Durante sua carreira, além de Dominguinhos, Mestrinho já teve a honra de dividir o palco com artistas consagrados como os já mencionados Gilberto Gil, Hermeto Pascoal e Elba Ramalho, além de Rosa Passos, Antônio Barros e Cecéu, Zélia Duncan, Geraldo Azevedo, Jorge Aragão, Gabriel o Pensador, Paula Toller, Luciana Mello, Diogo Nogueira, Toni Garrido, Margareth Menezes, Elza Soares, Benito di Paula e Zeca Baleiro, entre outros.
Em 2014 lançou o primeiro álbum solo, intitulado Opinião, que conta com a participação do Gilberto Gil na faixa “Superar” de autoria do próprio Mestrinho.
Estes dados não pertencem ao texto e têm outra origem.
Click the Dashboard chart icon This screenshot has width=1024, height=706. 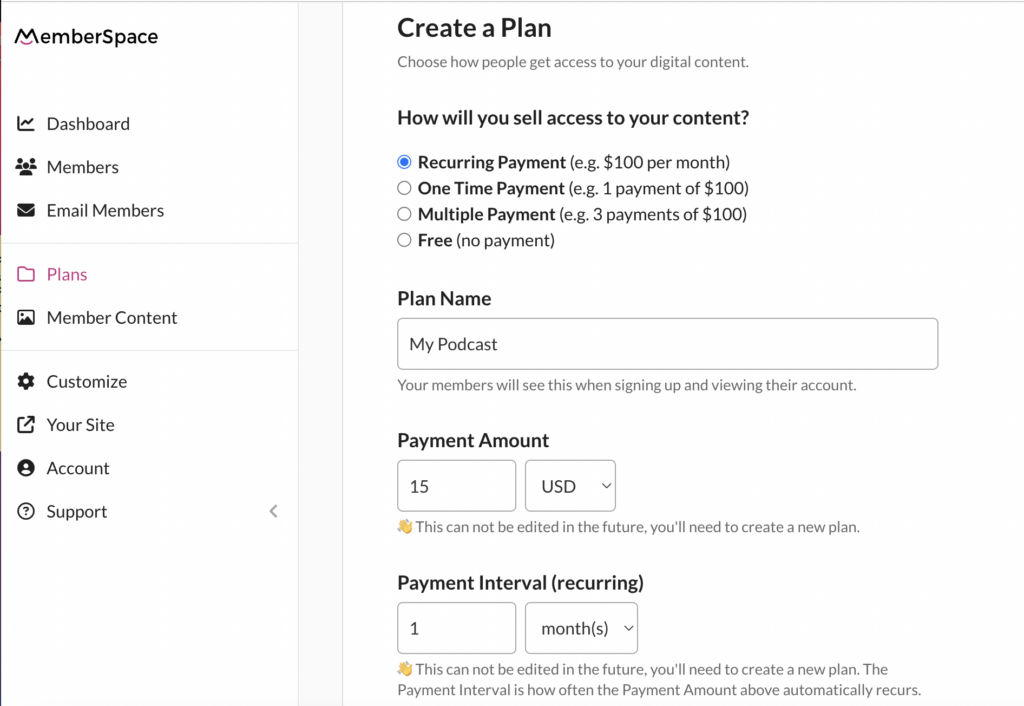28,123
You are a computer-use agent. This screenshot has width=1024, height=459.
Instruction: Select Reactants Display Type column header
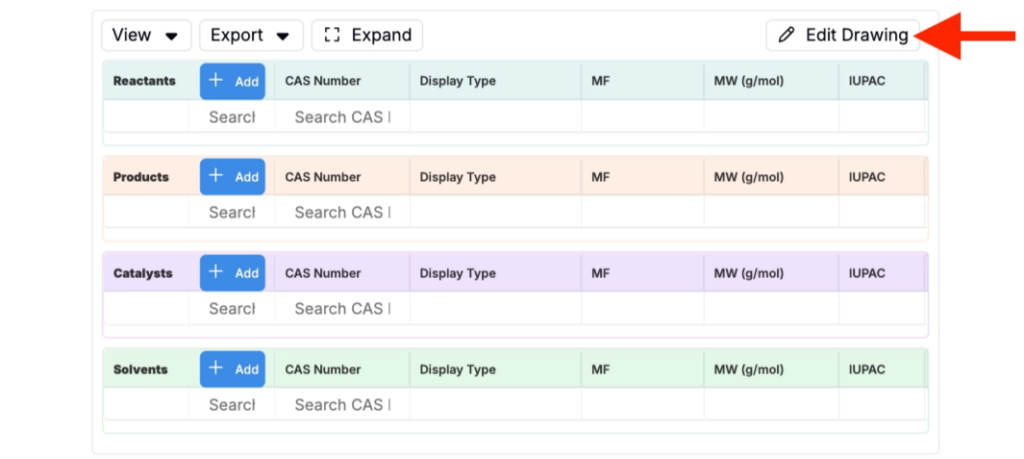click(496, 81)
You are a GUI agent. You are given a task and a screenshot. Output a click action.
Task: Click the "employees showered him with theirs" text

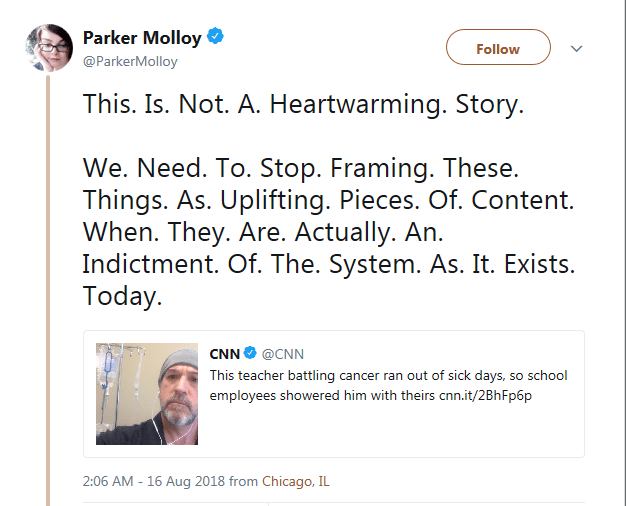[x=322, y=395]
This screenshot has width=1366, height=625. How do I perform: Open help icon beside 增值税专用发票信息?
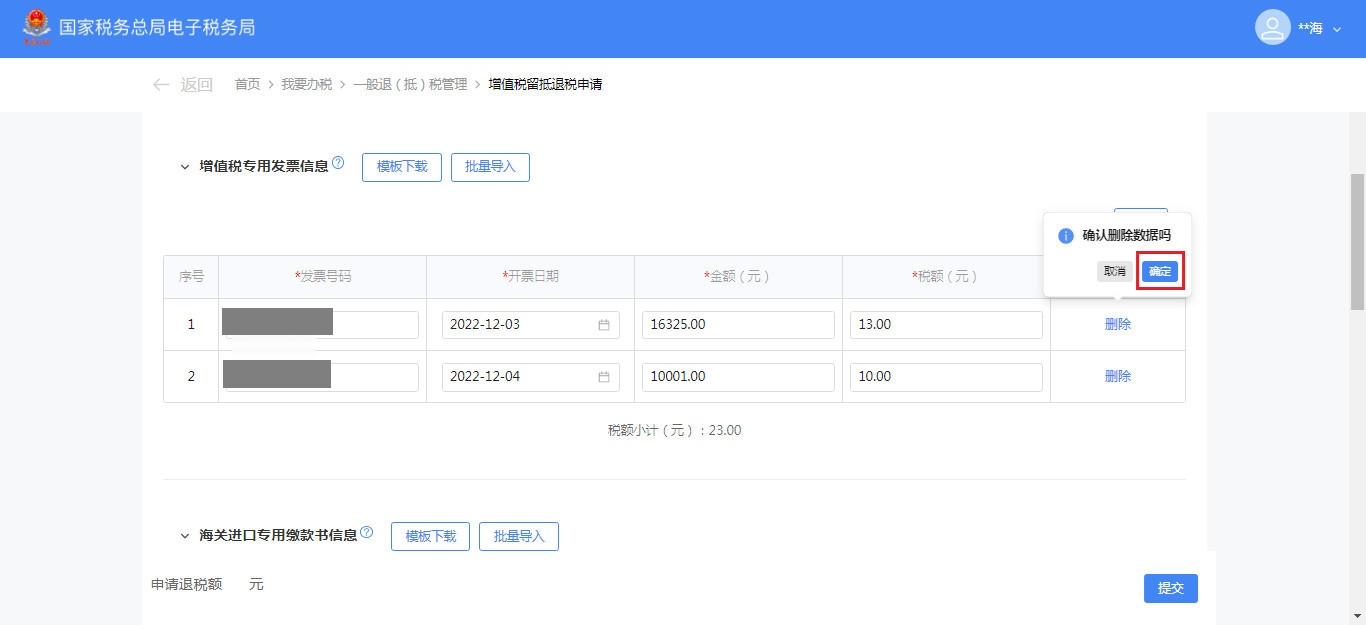pyautogui.click(x=338, y=163)
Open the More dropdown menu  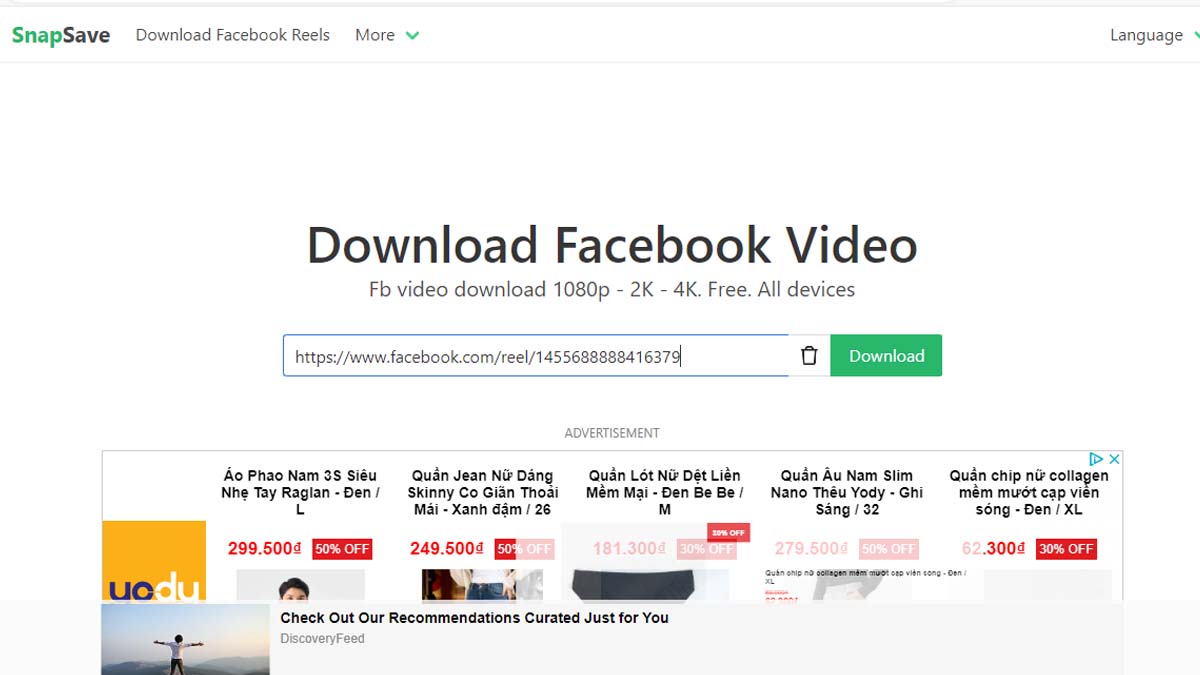(x=386, y=35)
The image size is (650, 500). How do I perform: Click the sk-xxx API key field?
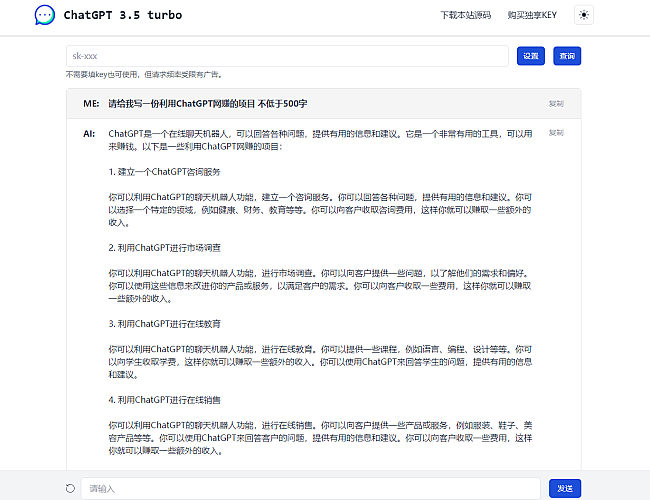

O trabalho também traz a participação de sua irmã Thais Nogueira na faixa “Arte de quem se ama” do compositor Elton Moraes. O álbum teve uma excelente repercussão de mídia e público. De lá pra cá, Mestrinho lançou outros diversos trabalhos, singles e canções que ampliam sua popularidade e o colocam como um dos principais nomes do acordeon no Brasil.